At Cambridge a young David Frost was well on his way to becoming God. He would soon be employing ex-Cambridge writers in pioneering material on the new commercial station, ITV, where he made his name fronting That Was The Week That Was. When Cleese went up, Peter Cook was the big comedy cheese in Cambridge. Miles funnier than anyone else then on the comedy scene, he was already being imitated by younger undergraduates. If you wanted to be funny at Cambridge, the competition was serious. You turned up in your cavalry twills, tweed jacket and woolly tie at the Societies Fair and there was young Frostie, in charge of the Footlights stall. Not yet with clipboard in hand, but looking pretty much like the benign, hood-eyed reptile he now resembles. A fresh-faced Graham Chapman — then a medical student — duly rolled up. It turned out that you couldn’t just join The Footlights, you had to be invited. ‘So what’s the point of the stall?’ asked Chapman. ‘Er, there isn’t one,’ replied Frost. You had to be invited to join, and to be invited you had to audition. John had the same problem as Graham. Asked what he could do, John hazarded a guess: ‘I suppose I try to make people laugh.’ In time, the two got together in a coffee house and wrote sketches for various ‘Smokers’ (heats for the big annual revue). It was all very complicated and rule-bound.

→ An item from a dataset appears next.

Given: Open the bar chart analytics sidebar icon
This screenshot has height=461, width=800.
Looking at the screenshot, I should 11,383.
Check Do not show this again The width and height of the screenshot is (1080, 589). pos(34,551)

The Footlights was basically a dry run for a showbiz career. Eric Idle wasn’t far off the mark when he said, ‘Certainly, in your last year you were nobody if you didn’t have at least three agents coming to look at you in a Smoker.’ John had his doubts about giving up Law, but he pressed on with performing. By the time he finished and opted for a career in comedy, the three years of training at the taxpayers’ expense had ultimately produced one ten-minute courtroom sketch. However, the pay-off for persisting with comedy was immediate. The BBC were looking for new talent. In The Life of Python by George Perry, John remembers an early visit from their scouts: ‘There were these two guys in grey suits. I suddenly realised that they were offering me a job at the BBC. I was supposed to be joining a firm of solicitors in the City called Freshfields at £12 a week and here they were offering £30. So I went with them.’ Cambridge Circus, meanwhile, had been signed for a West End transfer: ‘Suddenly we were young people who were successful and were having newspaper articles written about us,’ John observed. Reg and Muriel’s worries about his future career as a solicitor were thus allayed — the BBC money was good and, joy of joys, the job came with a pension plan.

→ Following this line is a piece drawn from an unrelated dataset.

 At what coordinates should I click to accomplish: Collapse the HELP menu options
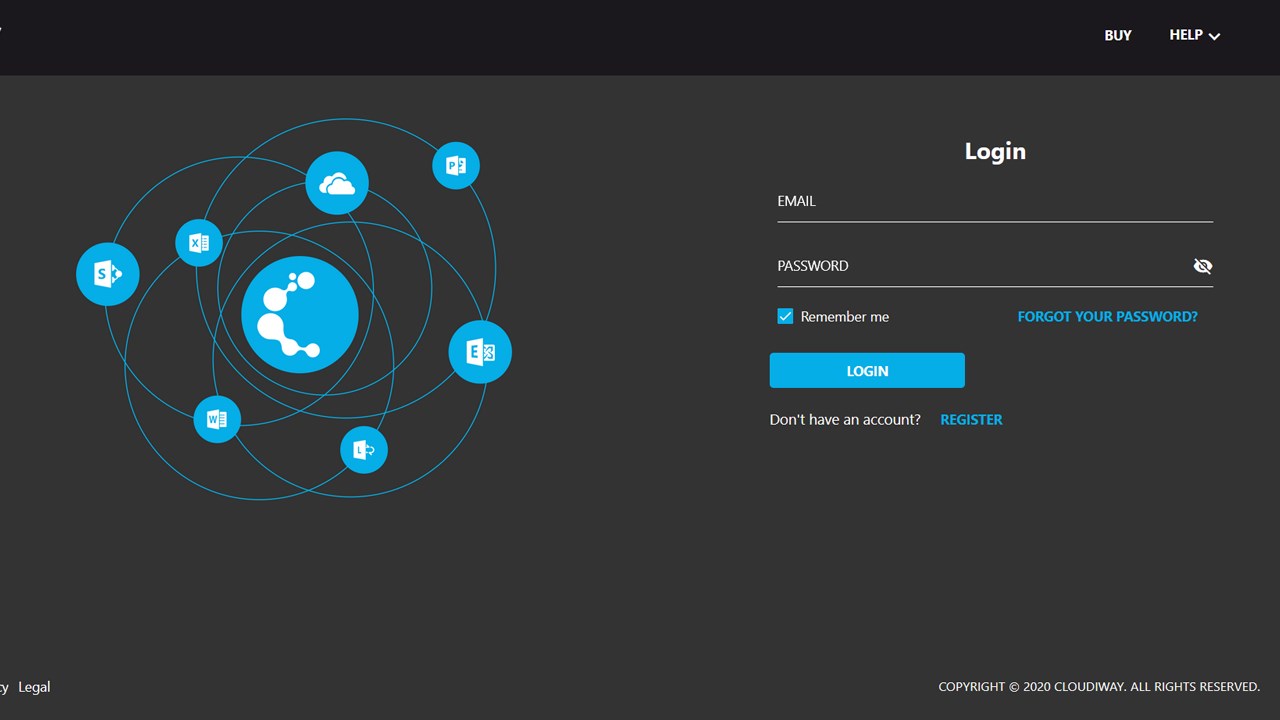tap(1194, 35)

It was the old story: sweetness and light on stage, World War III backstage. John seemed to have enjoyed the whole experience, though. The idea of Tommy Steele and John performing in a musical is in itself rather glorious. Surely musical theatre and the lanky comic could never mix? The humorous song had been a fall-back in Footlights revues since time immemorial; John, however, went out of his way to stop people singing in sketches. Besides, in musicals you need to be able to smile a lot, and John was always incapable of looking convincing when happy.